**Description of the task:**
Copy the rows below word for word, starting at their very first line and ending with the line that contains "Image resolution: width=364".

* START Data to use *

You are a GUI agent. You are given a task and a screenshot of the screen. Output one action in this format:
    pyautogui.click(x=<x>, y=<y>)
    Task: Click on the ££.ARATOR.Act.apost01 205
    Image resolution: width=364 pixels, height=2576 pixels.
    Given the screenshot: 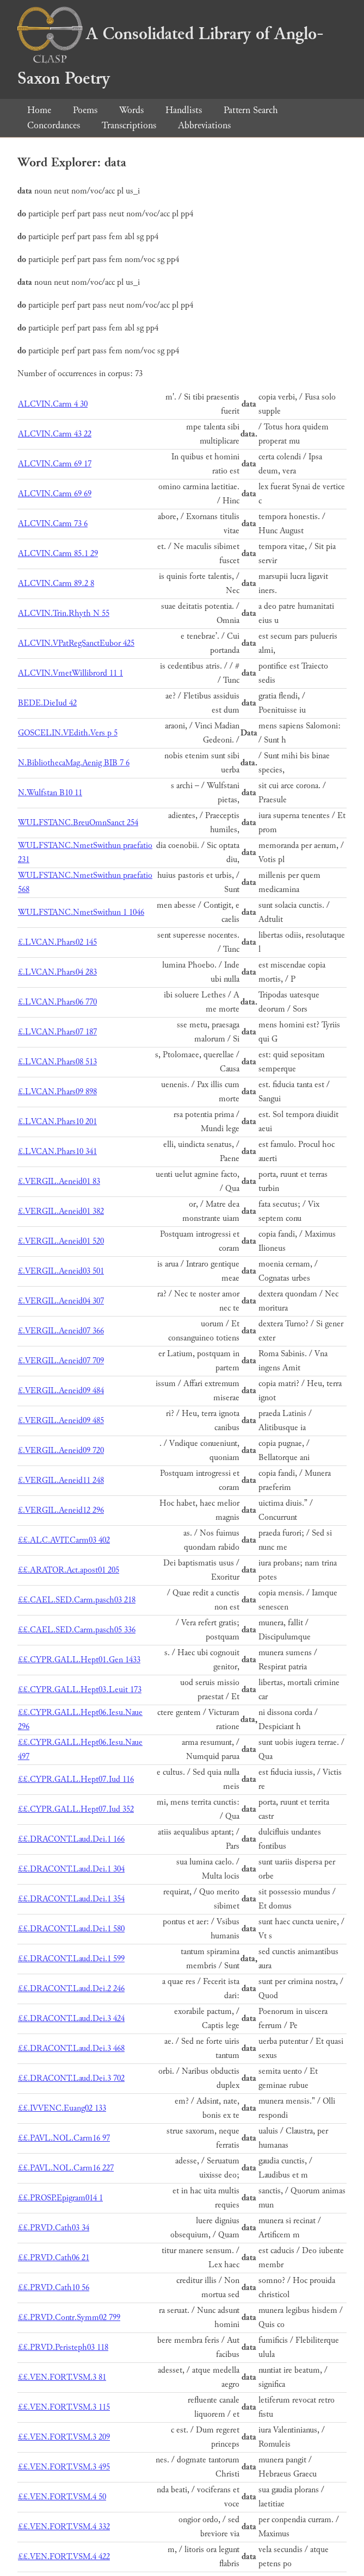 What is the action you would take?
    pyautogui.click(x=68, y=1570)
    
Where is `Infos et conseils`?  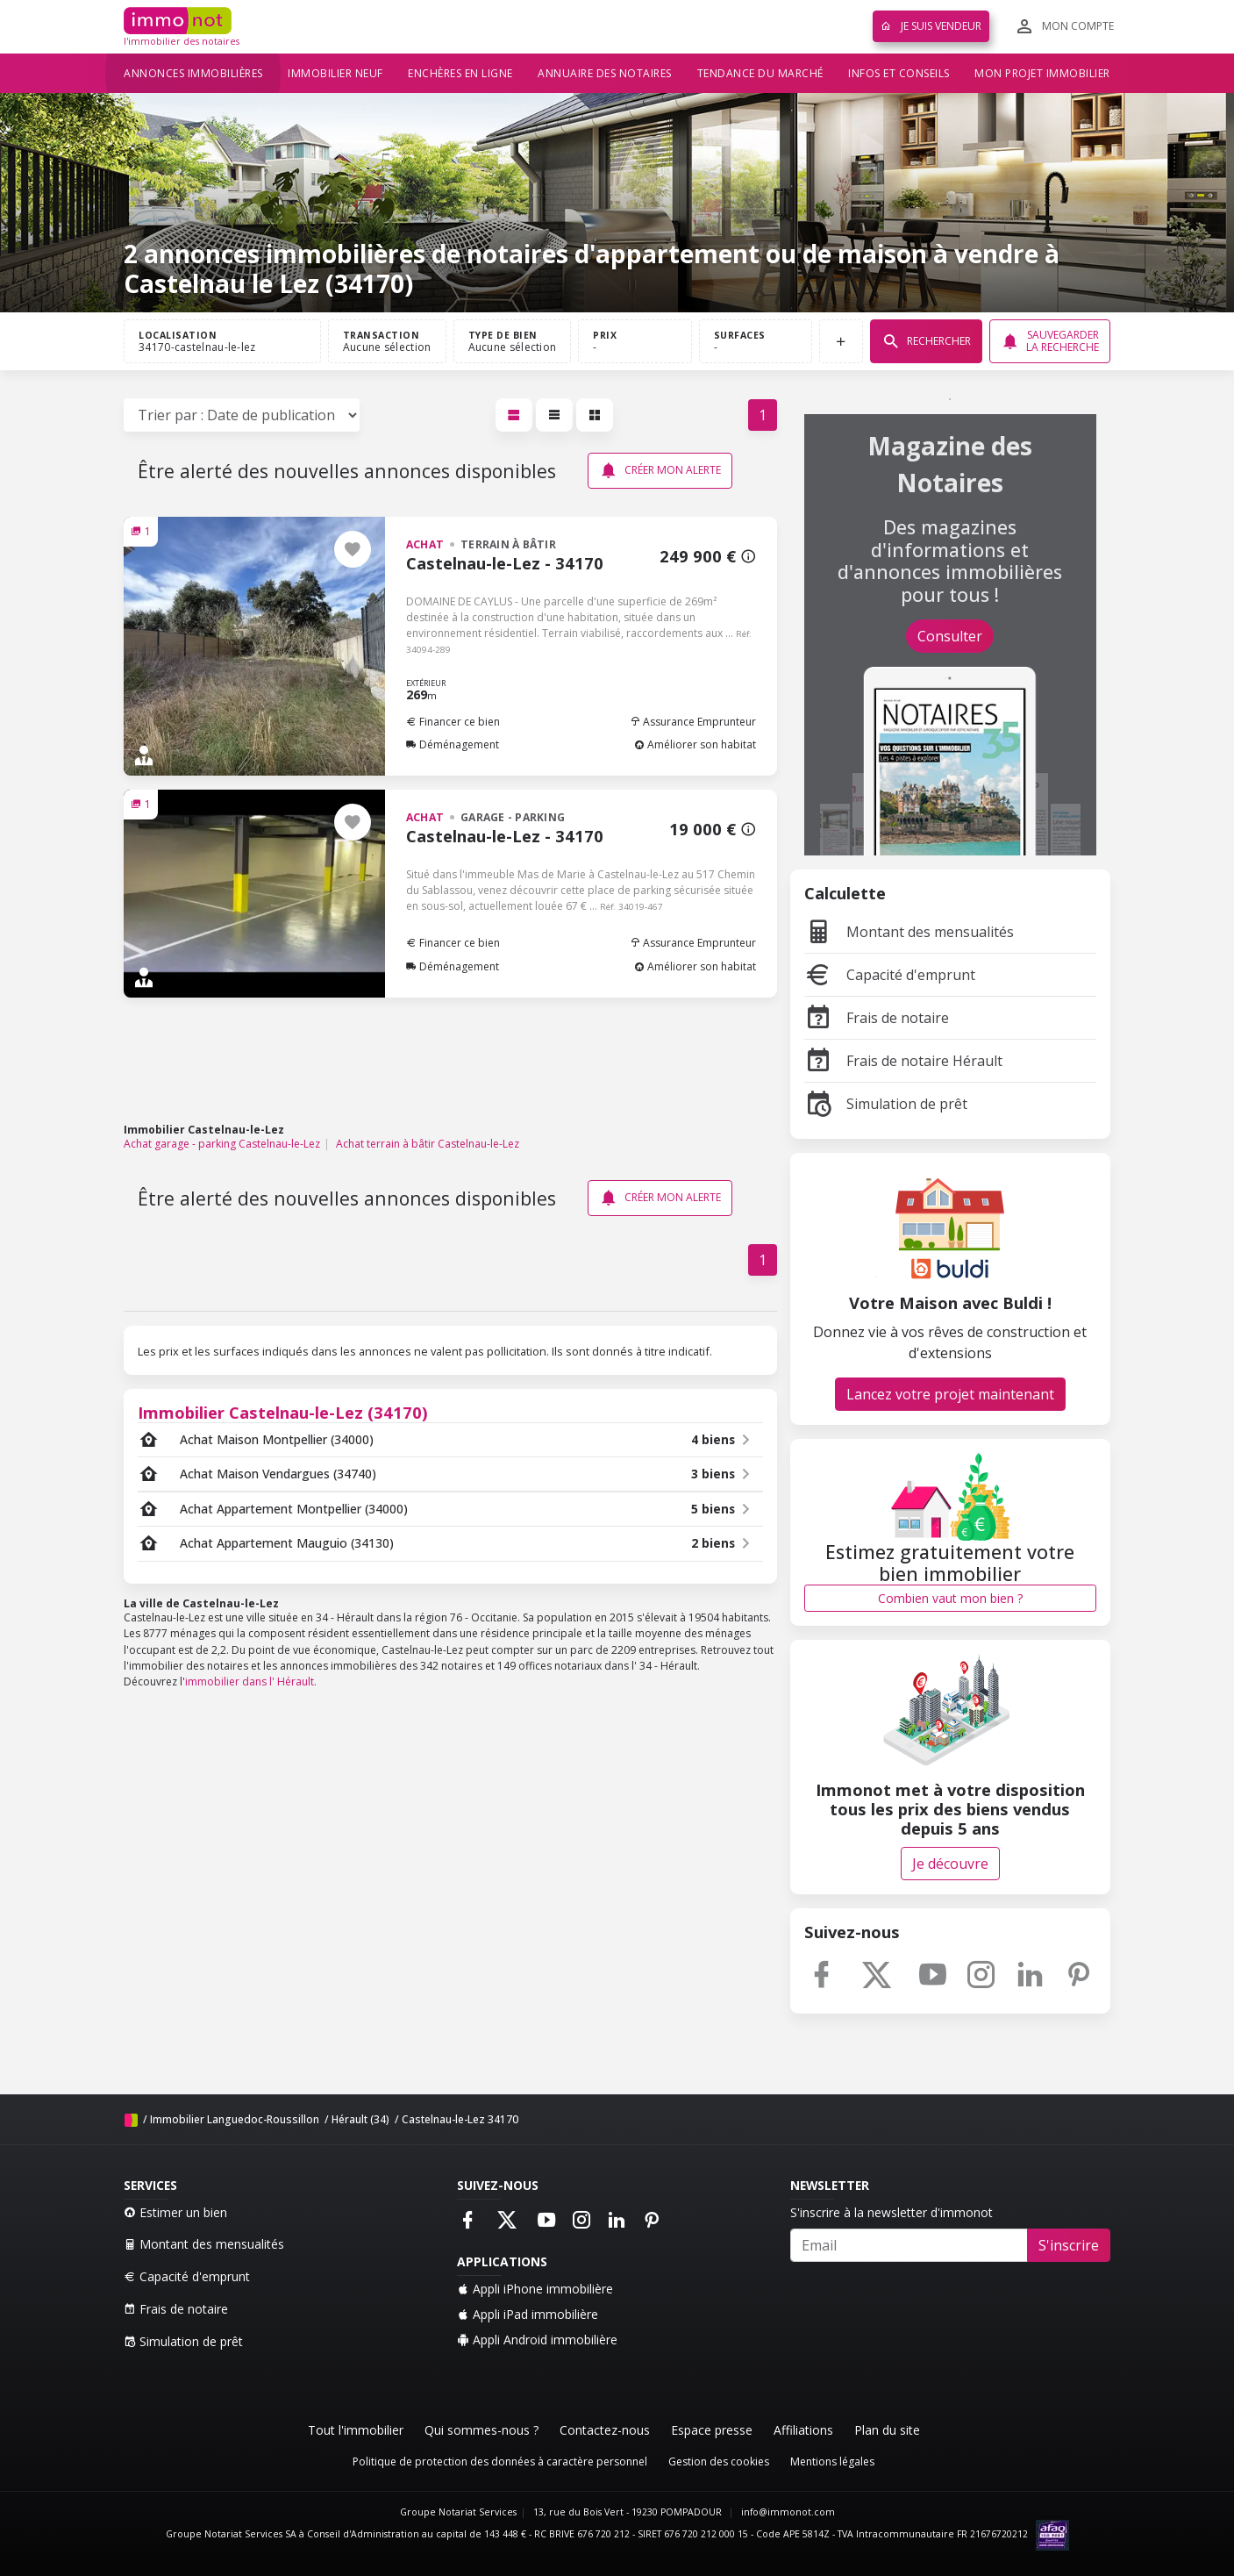
Infos et conseils is located at coordinates (899, 73).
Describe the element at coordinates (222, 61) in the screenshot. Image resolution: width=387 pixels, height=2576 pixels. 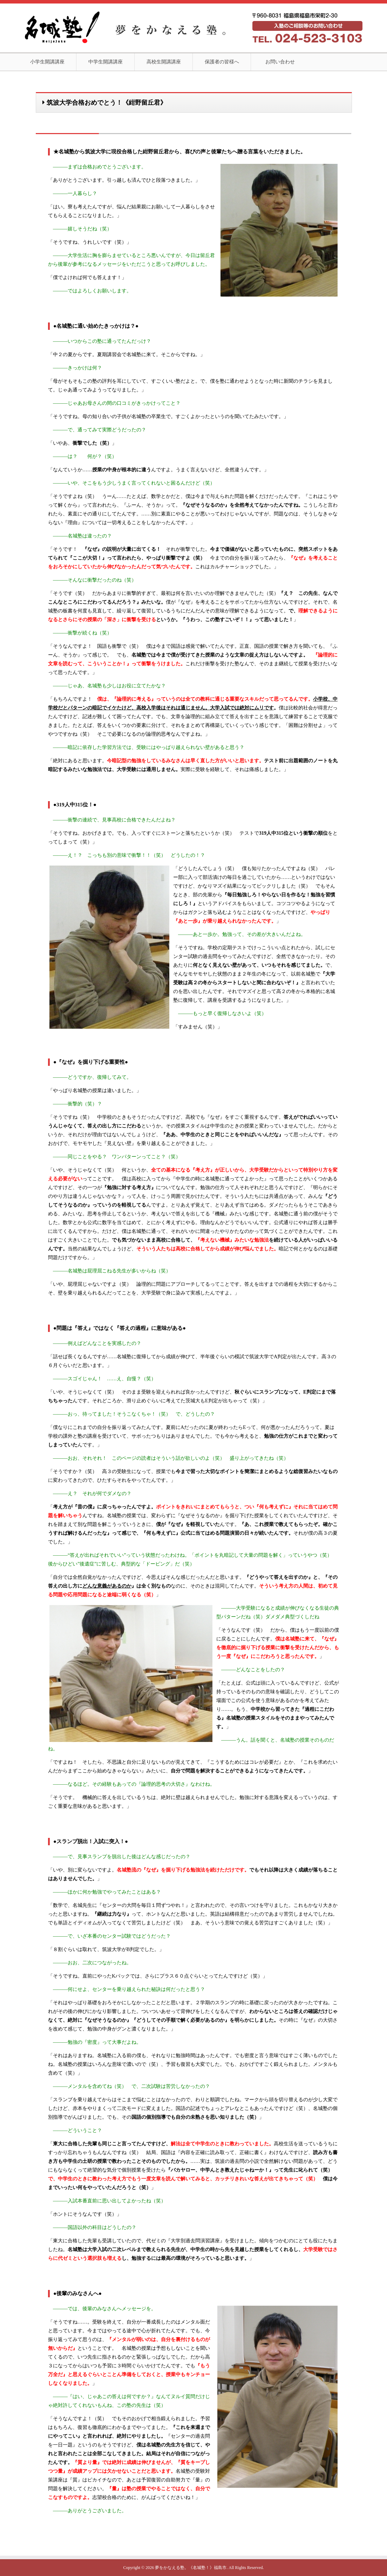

* END Data to use *

**Response for this exercise:**
You are a GUI agent. You are given a task and a screenshot of the screen. Output one action in this format:
    pyautogui.click(x=<x>, y=<y>)
    Task: Click on the ££.ARATOR.Act.apost01 205
    Image resolution: width=364 pixels, height=2576 pixels.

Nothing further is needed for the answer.